Delays in approving infrastructure, along with trade disputes, threaten to stall projections from S&P Global Energy that U.S. LNG exports could hit more than 8 billion cubic feet per day by 2020 and 12 billion by 2025.

“This is really about the next wave of LNG projects globally and where that gets built,” Munton said. “Lots of places are competing for future supply right now. Buyers have some time to wait and see how things unfold, but very soon, they will need to start jumping in and signing deals and the U.S. wants to make sure it is at the table when it happens.”

To do that, the U.S. has to get its house in order, experts say.

Industry is pressuring FERC to address the permit application backlog. FERC is taking notice.

Chatterjee, the Republican commissioner, this month issued a missive on Twitter proposing solutions to the permitting crunch. Facing a manpower shortage, he said FERC should be able to give pay raises to its lawyers and engineers who review complex LNG export applications. He recommended the commission should open an office in Houston, Texas — the U.S. energy hub — so that employees can live where they work.

“They are just stretched to the max,” Chatterjee told the Washington Examiner. “It’s taking longer to approve projects because of the volume of work. FERC has always had a reputation for being best in class when it comes to the permitting process, and I worry about maintaining that reputation if we don’t get more efficient.”

FERC Chairman Kevin McIntyre, a Republican, recently said the commission had only one application for an LNG export project in 2011, compared to 15 pending applications today.

“The market for LNG is growing very quickly, faster than what was anticipated for global demand,” said Charlie Riedl, the executive director of the Center for Liquified Natural Gas, a nonprofit trade group. “Being able to enter into the market as demand is increasing facilitates an opportunity for the U.S. to capture that demand. Delays or uncertainty give pause to buyers that would be thinking about the U.S. as an option.”

Riedl said the entire permitting process beginning with pre-filing typically takes five to six years before a facility is built. The Energy Department also reviews LNG export projects.

FERC, the Trump administration, and some lawmakers in Congress are taking steps to speed things up.

FERC has hired outside contractors to help with the permit application backlog. The commission announced this month it is finalizing a policy with the Transportation Department’s Pipeline and Hazardous Materials Safety Administration to “refine and reduce the permit application review process” for LNG facilities.

And Chatterjee’s Twitter lobbying has proven effective. He encouraged two Texas lawmakers, Reps.

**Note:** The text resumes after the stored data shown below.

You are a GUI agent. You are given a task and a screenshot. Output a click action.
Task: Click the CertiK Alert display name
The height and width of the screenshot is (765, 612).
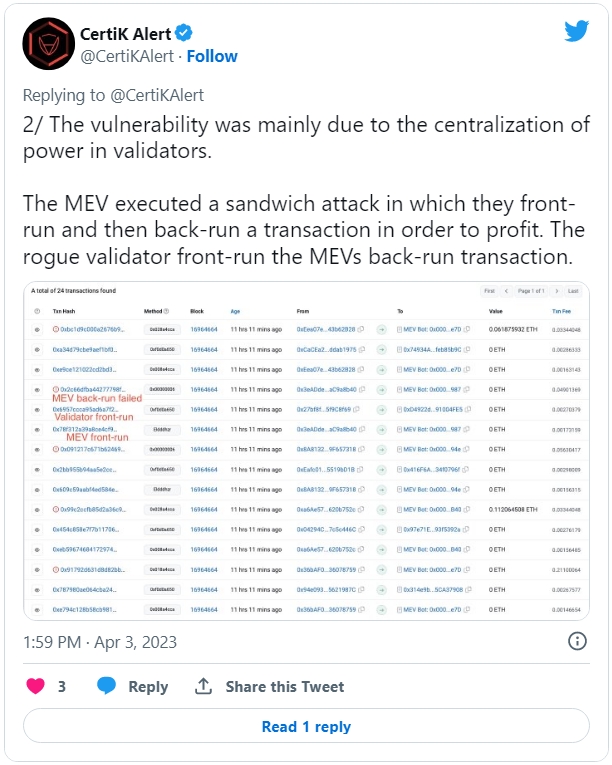125,34
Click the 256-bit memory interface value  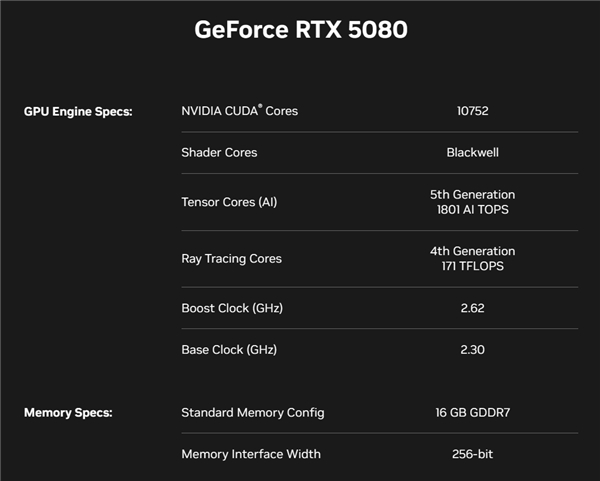(473, 454)
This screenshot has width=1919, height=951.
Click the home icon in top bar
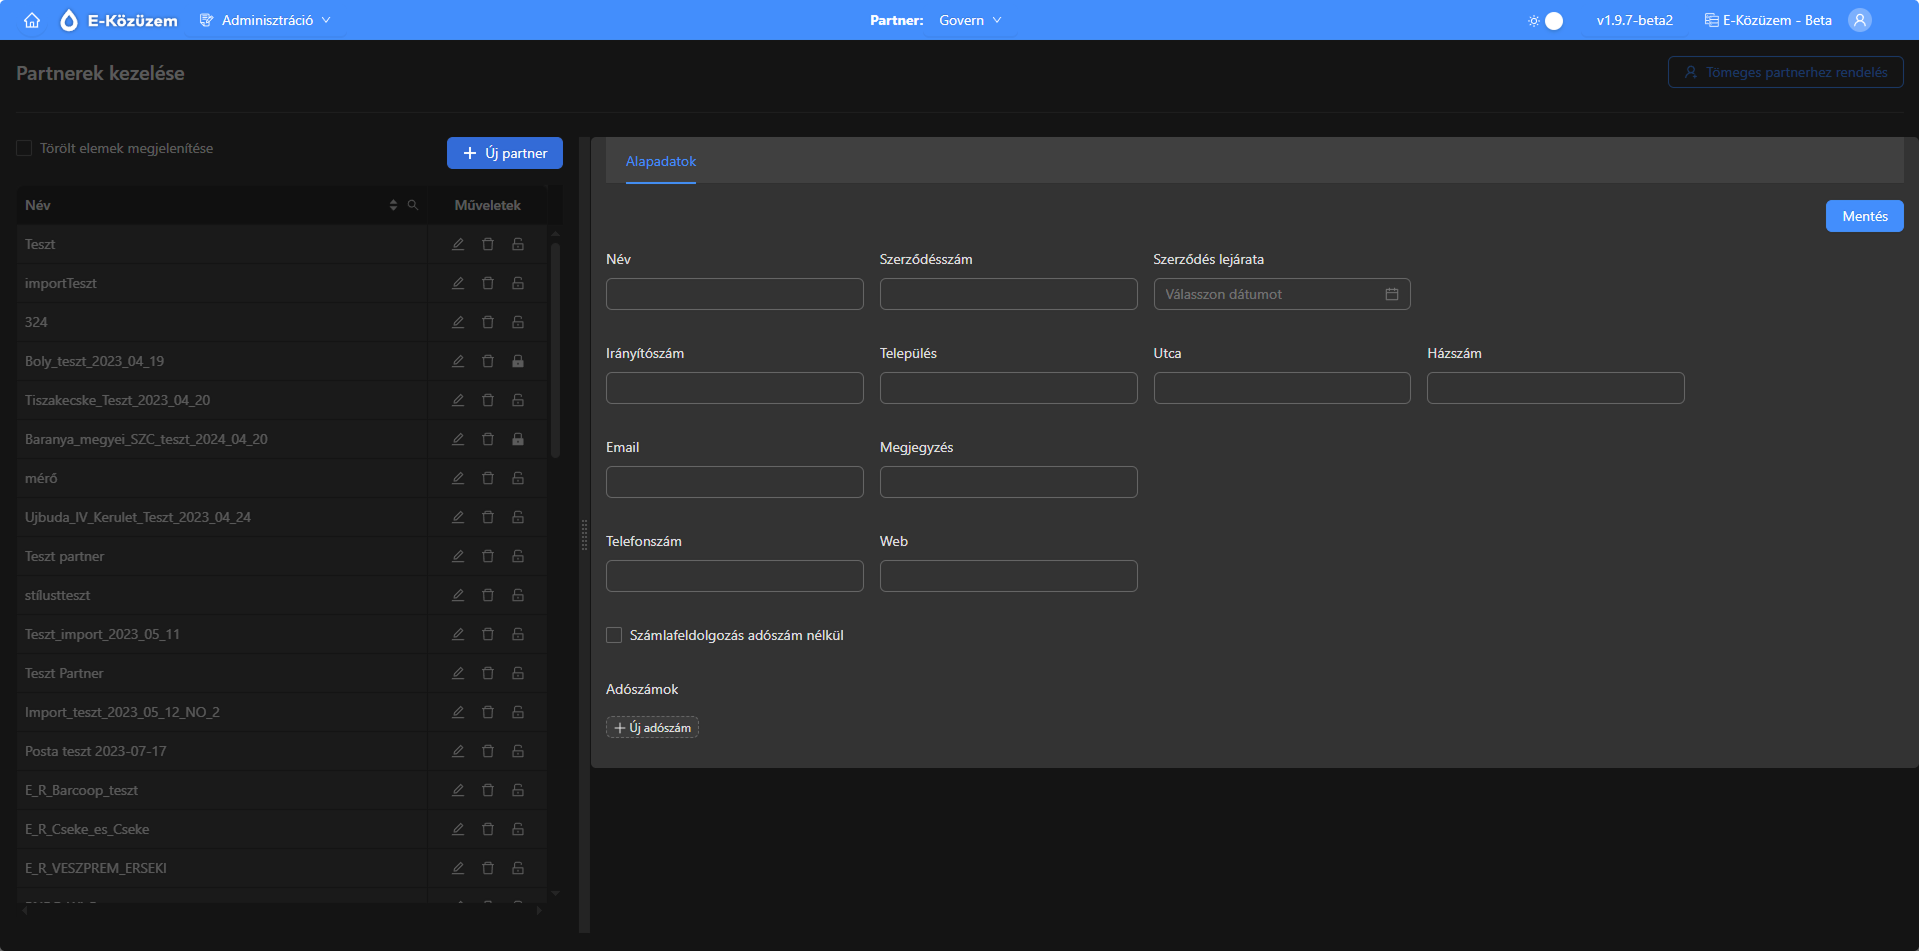pos(32,20)
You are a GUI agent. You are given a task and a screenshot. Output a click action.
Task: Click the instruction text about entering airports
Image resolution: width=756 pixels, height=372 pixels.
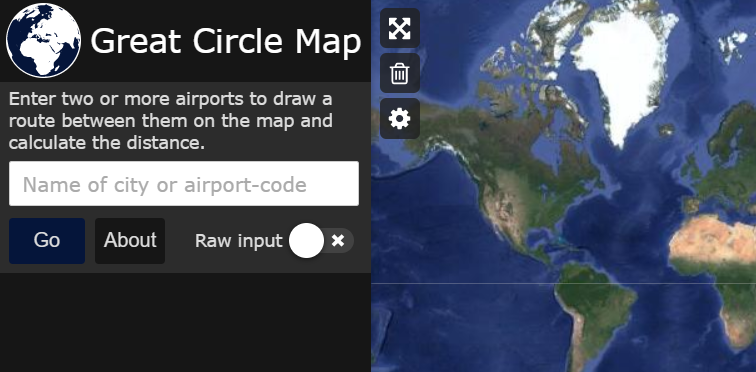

Pete Olson, a Republican, and Gene Green, a Democrat, to introduce a bill that would give FERC the authority to pay outside of government pay scales for positions where they have problems attracting talent.

The Energy Department, meanwhile, is planning to speed up the approval process for projects to export small amounts of liquefied natural gas, enabling the agency to automatically approve applications if they are at or below 51.75 billion cubic feet of exports per year, without an environmental review.

“These are important long-term steps, but we need to do more in the near term to get the process moving faster,” Chatterjee said.

The trade fight with China hangs over potential long-term progress for U.S. LNG exports.

China’s demand for LNG is soaring, and it is relying more on the U.S., becoming the third largest destination for American gas behind Mexico and South Korea. Chinese imports of U.S. LNG increased from zero in 2015 to 17 billion cubic feet in 2016, to 103 billion cubic feet last year.

Other countries, including Russia, Qatar, Canada and Mozambique are also offering LNG at competitive rates. Experts and industry say U.S. supply, despite its cheap prices, is replaceable.

“There are other markets in other countries who would be equally interested in taking the U.S. market share,” Riedl said. “We don’t think tariffs are a good idea. There are a lot of potential problems on the U.S. doing deals with the Chinese if we are in the middle of a trade war.”